Riche, ouvert à l’imaginaire, L’Idiophone sonne comme un appel à la reconsidération de la musique. “Je n’ai pas l’impression qu’il s’écoute facilement en faisant autre chose. Des fois, des amis, alors qu’on prend l’apéro, me disent: “Ouais, vas-y, fais-nous écouter ton album!” Ça me fait chier. J’ai pas envie de ça. Je veux que les gens soient concentrés comme quand ils regardent un film. C’est peut-être manquer d’humilité mais j’en ai besoin. J’ai le sentiment que mes disques demandent de l’attention, de la concentration. Presque une forme de rituel. Se poser, écouter, regarder la pochette pour entrer dans un univers (elle est splendide et signée Camille Lavaud). C’est important de faire travailler son imagination.”

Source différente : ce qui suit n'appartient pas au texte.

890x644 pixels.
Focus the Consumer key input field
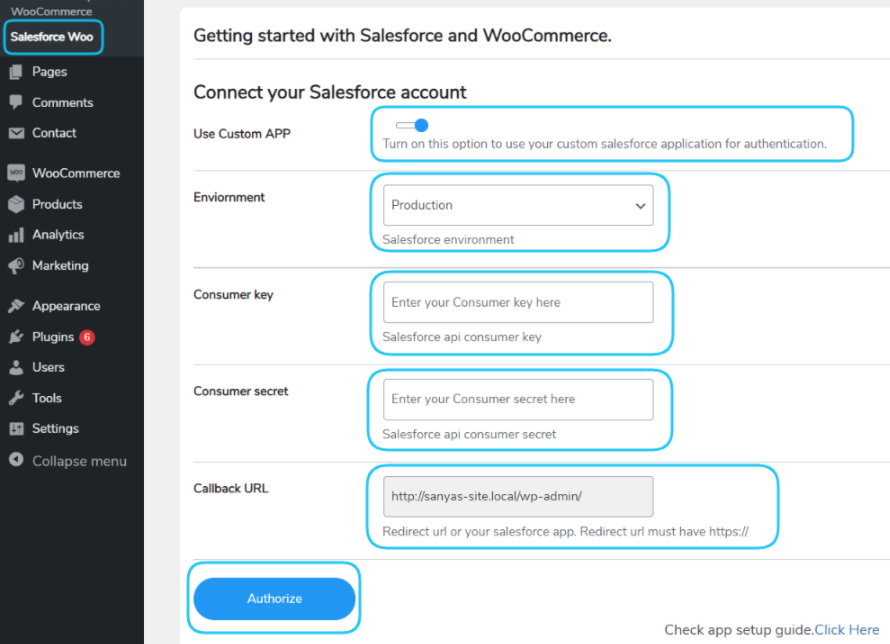click(x=517, y=302)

Émile n’a pas refait le coup de La Pantoufle. Même si l’ambiance reste toujours cette musique de films dramatiques des années 70. “J’ai essayé d’assimiler mes références. Mon premier album singeait un peu une époque. Maintenant, j’essaie de m’inspirer des grands compositeurs italiens et français de musique de films des années 70 et 80 et de mélanger avec un truc un peu plus contemporain en termes de production et de discours. Je n’ai pas envie d’incarner le mec qui reproduit ce qui a été fait. L’originalité, c’est, je pense, de raconter des histoires sur ce type de musique. Cette envie de mélanger les époques et les genres.” Émile Sornin n’écoute pas du tout de chanson française. Même les grands classiques. “J’ai quelques références comme Brigitte Fontaine, Gainsbourg, Dick Annegarn, Albert Marcœur. Mais j’en ai très peu écouté. Ça répond surtout à une envie que ma musique soit plus digeste et compréhensible. Que mon univers soit plus identifiable et que les auditeurs captent ce que je veux raconter. Je voulais être plus clair, plus limpide pour que les gens puissent rentrer dans les histoires.”

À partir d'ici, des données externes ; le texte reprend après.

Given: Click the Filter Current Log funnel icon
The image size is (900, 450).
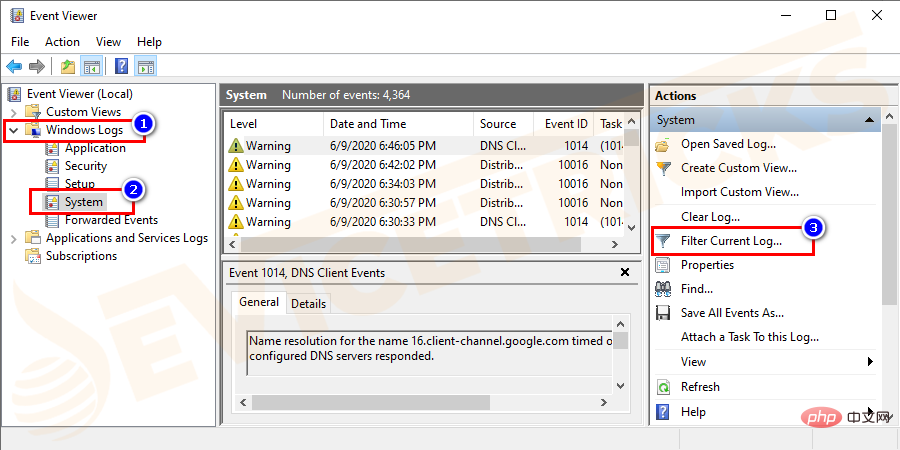Looking at the screenshot, I should [663, 241].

Chacun peut tisser sa trame. “Ce qui revient beaucoup, ce sont les personnages un peu fragiles et en difficulté. Celui d’Au Diable, on lui a tout enlevé. Celui de Dans la voiture est traqué dans une course-poursuite.” Sornin aime bien les faits divers, les histoires de tueurs en série. “Il y a un truc comme ça que je trouve hyper cinématographique. Tu as des histoires passionnantes. La nature de l’homme me fascine de plus en plus.” “Téléthon, show-business, Xavier Dupont de Ligonnès. Guerre Mondiale, Marseillaise, recette de salade piémontaise…” Sous ses dehors étranges avec sa voix robotique, Les Informations prête à réflexion. “Le point de départ, c’était de composer un générique de journal télévisé pour le théâtre. Les musiques de JT sont souvent puissantes, tristes, effrayantes. Ça me parle à moi qui adore les musiques de films d’horreur. Je m’en suis nourri. J’ai transformé le morceau en un truc dark disco. Presque un peu French Touch. Sombre, absurde, un peu drôle. Je suis fasciné par ces programmes qui arrivent à passer d’un massacre horrible à un défilé de haute couture. C’est à la fois malaisant et surréaliste.”

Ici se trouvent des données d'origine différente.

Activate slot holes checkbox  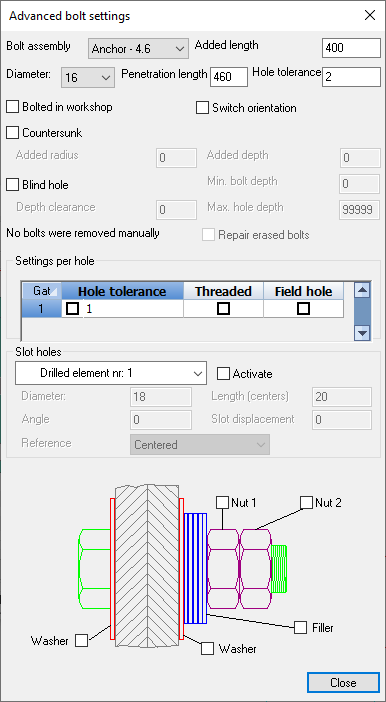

Ces dernières années, entre Forever Pavot et La Récré, Sornin a composé pour le cinéma. C’est même presque devenu son activité principale. Il y a eu De nos frères blessés, qui se passe pendant la guerre d’Algérie, et Babysitter de Monia Chokri. Il y aura bientôt La Morsure, un film de vampires, et La Nouvelle Femme sur la vie de Maria Montessori. Sornin a un BTS audiovisuel dans une école de cinéma et a réalisé des clips. Mais il est moins attiré par les films que par leurs musiques. “Il y a beaucoup de B.O. que j’écoute sans avoir vu les films. Et il y a des films que j’ai découverts par leur B.O. J’ai vu Les Lèvres rouges grâce à François de Roubaix. Je connaissais la musique de Philippe Sarde avant de voir Max et les Ferrailleurs…” Sur L’Idiophone, on entend un moteur qui démarre, un feu qui crépite. “Je voulais habiller le propos, renforcer le côté cinématographique. Bruiteur est un métier qui me fascine. Mon adolescence a été bercée par le hip-hop. Je pense que ça vient de là. Liquid Swords de GZA, Madlib et MF Doom.”

Forever Pavot sera en concert le 09/03 au Botanique, Bruxelles.